Material to process
****************

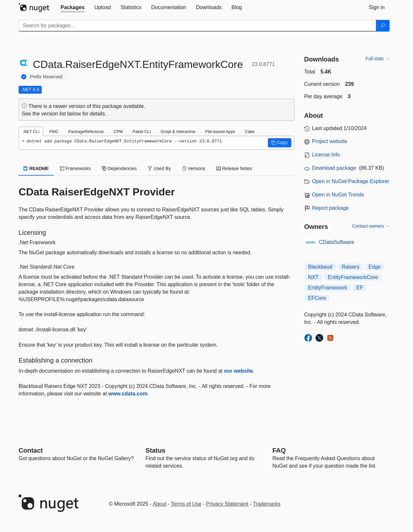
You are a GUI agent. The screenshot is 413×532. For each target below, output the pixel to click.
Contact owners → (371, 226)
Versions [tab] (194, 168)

****************

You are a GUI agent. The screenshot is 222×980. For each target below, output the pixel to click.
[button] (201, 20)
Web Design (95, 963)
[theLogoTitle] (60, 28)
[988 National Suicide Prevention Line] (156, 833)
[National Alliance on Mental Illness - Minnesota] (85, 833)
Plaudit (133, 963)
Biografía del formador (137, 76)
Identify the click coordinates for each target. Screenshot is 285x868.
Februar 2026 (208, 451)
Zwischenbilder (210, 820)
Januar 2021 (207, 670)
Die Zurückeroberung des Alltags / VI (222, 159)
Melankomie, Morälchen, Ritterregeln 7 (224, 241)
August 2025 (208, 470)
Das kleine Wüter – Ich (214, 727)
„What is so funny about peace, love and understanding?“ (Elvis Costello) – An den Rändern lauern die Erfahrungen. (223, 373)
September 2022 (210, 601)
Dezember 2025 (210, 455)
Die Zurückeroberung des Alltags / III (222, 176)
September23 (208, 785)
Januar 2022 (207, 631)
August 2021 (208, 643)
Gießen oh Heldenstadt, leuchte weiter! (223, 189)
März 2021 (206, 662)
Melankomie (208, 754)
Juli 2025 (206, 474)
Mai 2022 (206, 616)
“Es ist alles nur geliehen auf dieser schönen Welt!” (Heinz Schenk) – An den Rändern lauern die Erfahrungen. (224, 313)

****************

Given problem
Extract the entries from the line with "[988 National Suicide" up to and including the line with "Erfahrungen. (224, 313)", reproducing each line exactly and nothing else.

Result of the task
[988 National Suicide Prevention Line] (156, 833)
[National Alliance on Mental Illness - Minnesota] (85, 833)
Plaudit (133, 963)
Biografía del formador (137, 76)
Identify the click coordinates for each target. Screenshot is 285x868.
Februar 2026 (208, 451)
Zwischenbilder (210, 820)
Januar 2021 (207, 670)
Die Zurückeroberung des Alltags / VI (222, 159)
Melankomie, Morälchen, Ritterregeln 7 (224, 241)
August 2025 (208, 470)
Das kleine Wüter – Ich (214, 727)
„What is so funny about peace, love and understanding?“ (Elvis Costello) – An den Rändern lauern die Erfahrungen. (223, 373)
September 2022 (210, 601)
Dezember 2025 (210, 455)
Die Zurückeroberung des Alltags / III (222, 176)
September23 (208, 785)
Januar 2022 (207, 631)
August 2021 (208, 643)
Gießen oh Heldenstadt, leuchte weiter! (223, 189)
März 2021 (206, 662)
Melankomie (208, 754)
Juli 2025 (206, 474)
Mai 2022 (206, 616)
“Es ist alles nur geliehen auf dieser schönen Welt!” (Heinz Schenk) – An den Rändern lauern die Erfahrungen. (224, 313)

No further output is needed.